What Do Gay Futures Look Like?

I had the great pleasure of attending a few of the Sunday blocks of Otherworld Theatre’s Paragon – a Science Fiction and Fantasy Play Festival this past weekend, November 12th.

The day opened with a reminder that break up conventions and rejection transcend all relationship types, and species. In “The Day the Earth Stood By,” Writer Joe Janes and director Logan Toftness use a monologue to explain that Earth needs to stop dialing out- intergalactically. Another highlight was the eco-feminist dystopic future depicted in “Construction Time Again” by writer Aaron Adair and director Shellie DiSalvo.

The one that hit me hard was “Speaking of Mars” by Jonathan Cook and Iris Sowlat. In this constantly nearing future, potential colonists are tested for a planned one way trip to Mars. They are also being paired up for repopulation once there. Scientist Adam meets his future mate, Evelyn, for the first time, and has his new found hopes for love and companionship dashed when she explains that she is a lesbian.

If this were to come to light, she will be kicked out of the program. After some explorations of what their loving, but aromantic relationship might look like (We can still be sexual, she says at one point), Adam agrees to travel to Mars with Evelyn as a couple.

While Evelyn’s willingness to do what is expected of her (procreate with a man) initially sounds like so much of heterosexual history and forced child bearing by otherwise unwilling wives, she continuously asserts her agency. As a scientist, she will not miss this leap forward for humanity. Unfortunately to do this, she must hide her identity.

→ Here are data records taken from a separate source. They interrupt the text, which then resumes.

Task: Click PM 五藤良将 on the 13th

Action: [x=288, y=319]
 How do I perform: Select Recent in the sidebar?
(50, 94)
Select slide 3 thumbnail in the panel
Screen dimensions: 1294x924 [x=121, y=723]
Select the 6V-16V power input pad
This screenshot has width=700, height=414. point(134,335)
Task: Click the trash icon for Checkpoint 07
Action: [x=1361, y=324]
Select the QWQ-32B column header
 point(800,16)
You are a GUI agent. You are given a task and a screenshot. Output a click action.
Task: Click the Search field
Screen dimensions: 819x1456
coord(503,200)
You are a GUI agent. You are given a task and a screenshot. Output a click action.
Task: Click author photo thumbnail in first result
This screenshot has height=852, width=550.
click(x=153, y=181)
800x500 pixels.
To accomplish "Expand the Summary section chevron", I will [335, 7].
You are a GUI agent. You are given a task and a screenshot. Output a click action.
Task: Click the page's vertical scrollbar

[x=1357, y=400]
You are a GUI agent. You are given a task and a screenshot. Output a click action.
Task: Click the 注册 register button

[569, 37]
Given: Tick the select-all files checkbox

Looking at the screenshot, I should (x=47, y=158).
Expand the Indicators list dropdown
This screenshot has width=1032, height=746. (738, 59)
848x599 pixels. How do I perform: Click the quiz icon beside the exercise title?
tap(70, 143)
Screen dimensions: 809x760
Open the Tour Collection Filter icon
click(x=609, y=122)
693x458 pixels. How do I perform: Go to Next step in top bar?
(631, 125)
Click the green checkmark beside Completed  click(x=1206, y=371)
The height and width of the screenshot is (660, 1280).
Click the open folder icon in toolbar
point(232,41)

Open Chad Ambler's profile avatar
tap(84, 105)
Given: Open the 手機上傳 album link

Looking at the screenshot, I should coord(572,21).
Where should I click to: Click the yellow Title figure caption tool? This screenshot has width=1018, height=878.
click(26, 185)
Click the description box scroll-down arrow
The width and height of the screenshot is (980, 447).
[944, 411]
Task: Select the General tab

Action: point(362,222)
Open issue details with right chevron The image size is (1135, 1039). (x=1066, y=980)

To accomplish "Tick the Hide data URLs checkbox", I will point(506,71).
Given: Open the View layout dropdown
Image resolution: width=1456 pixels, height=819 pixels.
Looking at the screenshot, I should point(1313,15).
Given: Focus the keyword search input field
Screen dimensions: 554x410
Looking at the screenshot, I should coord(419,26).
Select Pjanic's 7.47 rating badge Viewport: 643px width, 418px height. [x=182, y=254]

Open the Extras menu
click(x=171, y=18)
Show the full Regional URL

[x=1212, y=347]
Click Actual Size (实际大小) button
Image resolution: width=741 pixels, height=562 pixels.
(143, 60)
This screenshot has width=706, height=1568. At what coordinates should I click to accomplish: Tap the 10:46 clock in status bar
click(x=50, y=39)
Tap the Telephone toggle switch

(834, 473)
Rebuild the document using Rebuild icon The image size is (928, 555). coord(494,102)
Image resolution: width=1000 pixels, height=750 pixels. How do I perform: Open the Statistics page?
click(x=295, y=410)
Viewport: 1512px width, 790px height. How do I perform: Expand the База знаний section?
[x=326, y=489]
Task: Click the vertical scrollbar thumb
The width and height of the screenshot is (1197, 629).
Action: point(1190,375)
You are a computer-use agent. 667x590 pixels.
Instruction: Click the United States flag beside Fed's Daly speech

It is a valid question: Where do LGBTQ+ identities fit into our view of the future and space travel? Up to this point, while we’ve seen far less LGBTQ+ folk than we ought to in NASA, space agency work does not require any specific orientation or identity.

Does gender and heterosexuality only exist in the first place because of our limited view of repopulation? Generally speaking, stories of space exploration are framed within the same colonizing lens as pilgrims to what is now the United States. In order to survive and thrive, the population must duplicate and expand itself by heterosexual means.

This got me thinking about other depictions of sexuality in recent Science Fiction media:

Meanwhile, in a new era of space explorations, the Star Trek: Discovery Starfleet has apparently not put into effect the ship fraternization laws removed by Janeway in Voyager after being stranded 60+ years from home, as the ship’s doctor, Hugh Culber, and astromycologist Paul Stamets are married and live in shared quarters. While we have not yet reached the procreation question in that series, and the ship is generally within or adjacent to Federation space, we have yet to see what family units and life is like in this human future.

The film Alien: Covenant sidesteps the reproduction question by providing a ship full of embryos. Instead the traditional pairings can be read as a means of supporting traditional values about relationships and providing for the crew’s emotional needs. It is interesting that a series about the fears of procreative necessities sidesteps the natural biological processes required for it in humans, but ultimately it is unsatisfyingly without further exploration.

On the other end of extreme space faring, Thor: Ragnarok introduces two bisexual characters without mentioning their bisexuality. An earlier cut of the film referenced Valkyrie’s sexuality directly, and Loki’s entanglements with the Grandmaster are hinted at, we never truly explore what romance or family making is like at this far corner of the universe.

While our heteronormative present limits representation in contemporary media, I am hoping that these small dips into a more expansive outerspace leads to better depictions. I want us to imagine a gayer future together.